**Tasks and exercises**.
- 1) Translate this sentence from the news article below on Hamas and the UN ceasefire talks into French: "On Monday morning, the Israeli government relaxed some of the restrictions, allowing the export of textiles and agricultural produce from the Gaza Strip to Israel and the West Bank."
- 2) From the news article below on Hamas and the UN ceasefire talks, transcribe the stretch from "The UN official" through "following the meeting.".

**Text excerpt**.

Hamas says UN talks to bolster ceasefire going nowhere
Terror group’s Gaza chief Sinwar says Israel ‘did not get our people’s message’ after meeting with United Nations special envoy
A meeting between Hamas and United Nations envoy Tor Wennesland to strengthen the ceasefire between Hamas and Israel went poorly, Yahya Sinwar, the leader of Hamas in Gaza, said on Monday.
The UN official recently arrived in the Gaza Strip in an attempt to stabilize the fragile ceasefire between Israel and Gaza-based Palestinian terror groups.
Both sides have violated the truce in recent days: Palestinians have launched incendiary balloons into Israeli territory, torching swaths of open land, and Israel has responded with airstrikes against Hamas targets.
“It was a bad meeting. It was not positive at all, and we clarified to the [United Nations] delegation that we would hold a meeting of Islamic and national factions in Gaza to decide our next steps,” Sinwar told reporters following the meeting.
“It seems that the occupation did not get our people’s message,” added Sinwar, referring to Israel.
Wennesland’s office did not immediately respond to a request for comment.
Hamas has demanded that Israel lift tightened restrictions on the Gaza Strip in exchange for continued calm, as well as permit Gaza to rebuild after the 11-day battle between Israel and the terror group.
Israel has maintained tighter than usual restrictions on the coastal enclave since the end of the operation. Defense Minister Benny Gantz has said a full lifting of restrictions will not take place until two Israeli civilians that Hamas is holding, along with the bodies of two Israeli soldiers, are returned to Israel.
Sinwar said Israel is “trying to extort us, the Palestinian people, the Palestinian resistance, when it comes to lifting [the restrictions] on our people.”
During the recent round of fighting between Israel and Hamas in May, Israel shut down all the crossings with the Gaza Strip. Only a few exceptions were made for specific aid convoys to enter the coastal enclave during the fighting. Gaza-based terror groups bombarded some of the convoys, wounding one Israeli soldier, the Israeli military said.
Israel has eased a few of the restrictions since the 11 days of fighting. Gazans seeking medical care were allowed to leave the enclave for treatment in hospitals in Israel and in the West Bank.
But Israel still maintains tight control over goods that enter and leave the Strip. Defense Minister Benny Gantz has said that Israel will not permit a full reconstruction of Gaza — with the resulting influx of materials — without the return of two Israeli civilian captives and the bodies of two Israeli soldiers currently held by Hamas.
Hamas, for its part, has rejected any connection between the reconstruction of Gaza and a potential prisoner exchange with Israel.
On Monday morning, the Israeli government relaxed some of the restrictions, allowing the export of textiles and agricultural produce from the Gaza Strip to Israel and the West Bank.
But an official in the Hamas-run Gaza Crossings Authority stressed that the situation had yet to return to the pre-war status quo.
“The opening [of the crossing] is only partial,” Crossings Authority Director-General Rami Abu Rish said in a statement.

**Data block**.
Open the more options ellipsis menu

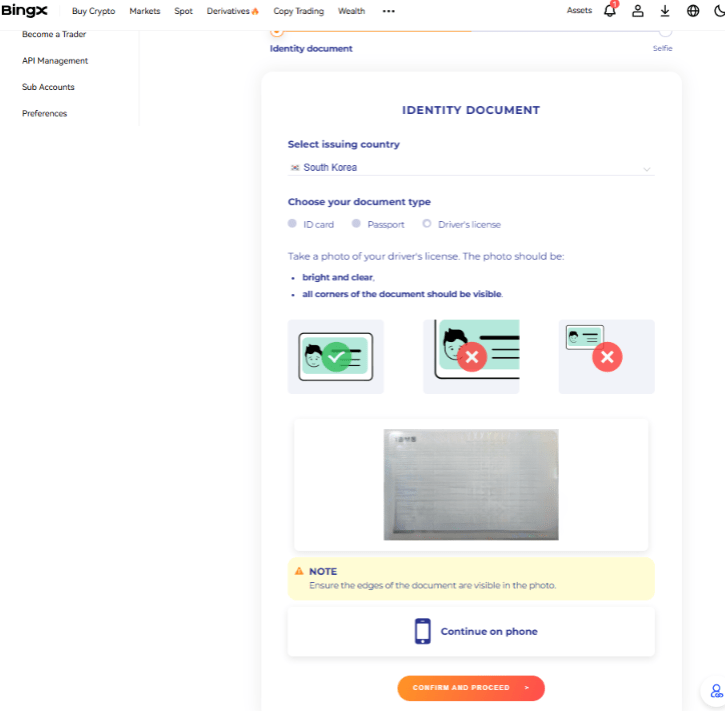click(x=388, y=11)
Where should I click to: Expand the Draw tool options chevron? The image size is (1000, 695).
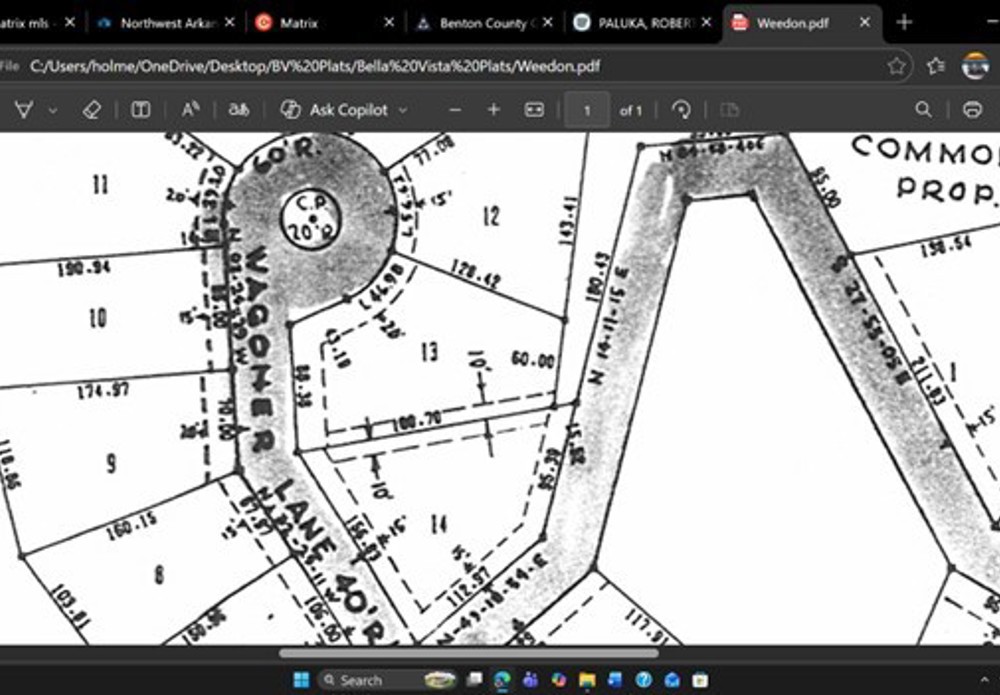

**Expected outputs**.
- 1) Lundi matin, le gouvernement israélien a assoupli certaines des restrictions, autorisant l'exportation de textiles et de produits agricoles de la bande de Gaza vers Israël et la Cisjordanie.

- 2)
The UN official recently arrived in the Gaza Strip in an attempt to stabilize the fragile ceasefire between Israel and Gaza-based Palestinian terror groups.
Both sides have violated the truce in recent days: Palestinians have launched incendiary balloons into Israeli territory, torching swaths of open land, and Israel has responded with airstrikes against Hamas targets.
“It was a bad meeting. It was not positive at all, and we clarified to the [United Nations] delegation that we would hold a meeting of Islamic and national factions in Gaza to decide our next steps,” Sinwar told reporters following the meeting.